6/8 Griechische Soldaten in Rüstung
Bis in die Zeit des klassischen Griechenland war man offensichtlich wenig zimperlich, welche Körperregionen denn nun von Kleidung bedeckt werden sollten. Für die Soldaten etwa kam es hauptsächlich darauf an, diejenigen Körperteile mit einer bronzenen Rüstung zu schützen, die im Kampf besonders gefährdet waren: Kopf, Oberkörper und die Schienbeine. Der Unterleib blieb - wie auf dem Bronzekrater von Vix dargestellt - oftmals ungeschützt und nackt - mit dem Vorteil, sich möglichst ungehindert bewegen zu können und daraus vielleicht die entscheidende Überlegenheit gegenüber einem Gegner zu gewinnen.

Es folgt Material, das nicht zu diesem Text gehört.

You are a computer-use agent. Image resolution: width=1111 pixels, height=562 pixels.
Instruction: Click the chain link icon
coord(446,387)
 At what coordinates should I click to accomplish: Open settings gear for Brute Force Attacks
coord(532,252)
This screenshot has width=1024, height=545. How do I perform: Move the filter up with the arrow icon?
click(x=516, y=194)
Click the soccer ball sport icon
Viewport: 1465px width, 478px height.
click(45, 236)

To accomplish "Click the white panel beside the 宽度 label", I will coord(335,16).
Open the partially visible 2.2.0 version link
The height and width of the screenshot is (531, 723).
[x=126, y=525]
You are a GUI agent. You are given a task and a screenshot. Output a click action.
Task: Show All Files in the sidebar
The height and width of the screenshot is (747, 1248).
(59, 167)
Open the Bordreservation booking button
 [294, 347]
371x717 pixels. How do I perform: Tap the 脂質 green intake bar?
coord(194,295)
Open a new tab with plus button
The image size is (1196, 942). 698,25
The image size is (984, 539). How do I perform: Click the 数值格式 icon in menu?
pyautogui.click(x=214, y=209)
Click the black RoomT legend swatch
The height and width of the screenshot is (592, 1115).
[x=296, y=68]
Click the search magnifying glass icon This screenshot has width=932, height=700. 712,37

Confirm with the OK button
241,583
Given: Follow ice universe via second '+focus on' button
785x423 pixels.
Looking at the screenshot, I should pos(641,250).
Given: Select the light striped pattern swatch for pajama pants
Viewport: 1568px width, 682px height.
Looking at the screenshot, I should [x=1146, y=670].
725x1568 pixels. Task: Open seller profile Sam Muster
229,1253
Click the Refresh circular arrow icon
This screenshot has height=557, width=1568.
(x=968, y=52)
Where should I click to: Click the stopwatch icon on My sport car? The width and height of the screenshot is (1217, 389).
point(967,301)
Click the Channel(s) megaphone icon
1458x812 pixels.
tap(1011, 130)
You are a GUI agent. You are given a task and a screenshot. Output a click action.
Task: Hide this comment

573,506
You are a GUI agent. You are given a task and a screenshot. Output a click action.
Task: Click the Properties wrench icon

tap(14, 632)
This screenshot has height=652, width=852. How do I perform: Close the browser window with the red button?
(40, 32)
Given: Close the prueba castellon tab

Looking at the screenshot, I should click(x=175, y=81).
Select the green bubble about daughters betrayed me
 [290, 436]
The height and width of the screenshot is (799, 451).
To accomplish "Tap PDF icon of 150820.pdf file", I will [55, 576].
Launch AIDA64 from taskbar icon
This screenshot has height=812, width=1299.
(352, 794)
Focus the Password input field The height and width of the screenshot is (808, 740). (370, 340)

Griechenland: Zusammenfassung
»Nachklänge der vorhergehenden Periode und den Übergang zum eigentlichen Griechentum zeigt uns Homer. Beim Manne lebt noch von der mykenisch-orientalischen Kultur die Tracht, Schurz und Mantel, das Schamgefühl und die Sitte der Entkleidung gefallener Feinde nach. Die Frau hingegen verhüllt jetzt durchgehends den Busen.«
»Die geometrische Kunst ihrerseits wirkt zur Zeit des griechischen Archaismus dort nach, wo sie hauptsächlich geherrscht hat: Im Mutterland. Hier ist die unbekleidete Gestalt, die zur Verkörperung von Jünglingen und Männern, Sterblichen und Göttern dient, der vorherrschende Typus geworden. Sie wird bald zum Idealbild des Menschen erhoben...«
»Dieses gesamte Bild ändert sich umso mehr, je weiter wir vom Festland nach Osten schreiten... Im griechischen Osten lebt ... die orientalisch-mykenische Scheu vor Entblößung fort.«
Zitate aus W.A. Meyer, Nacktheit und Entblößung, Teubner 1906
Die Auswertung der Quellen zeigt also, dass die Periode der Menschheit, in der alltägliche Nacktheit praktiziert wurde, in den Völkern, über die eine historische Dokumentation existiert, mit der Epoche des Alten Reichs Ägyptens zu Ende ging. Alle späteren Formen gemeinschaftlicher Nacktheit betrafen nur noch Gruppen (Sportler, Badende, Krieger,...) oder besondere Gelegenheiten (Feste, Prozessionen,...) innerhalb der Gesellschaften, das gilt für Griechenland, das Römerreich, das Mittelalter und die Neuzeit. Ausnahmen sind gesichert für indigene Völker (Amerika, Afrika, Südsee u.a.m.), die wir noch betrachten, während wir über viele andere Kulturen (Indien, China, Azteken, Inka,...) nur Bruchstücke aus der Geschichte kennen. Bekannte Episoden aus aller Welt haben wir in die ↗ Zeittafel aufgenommen.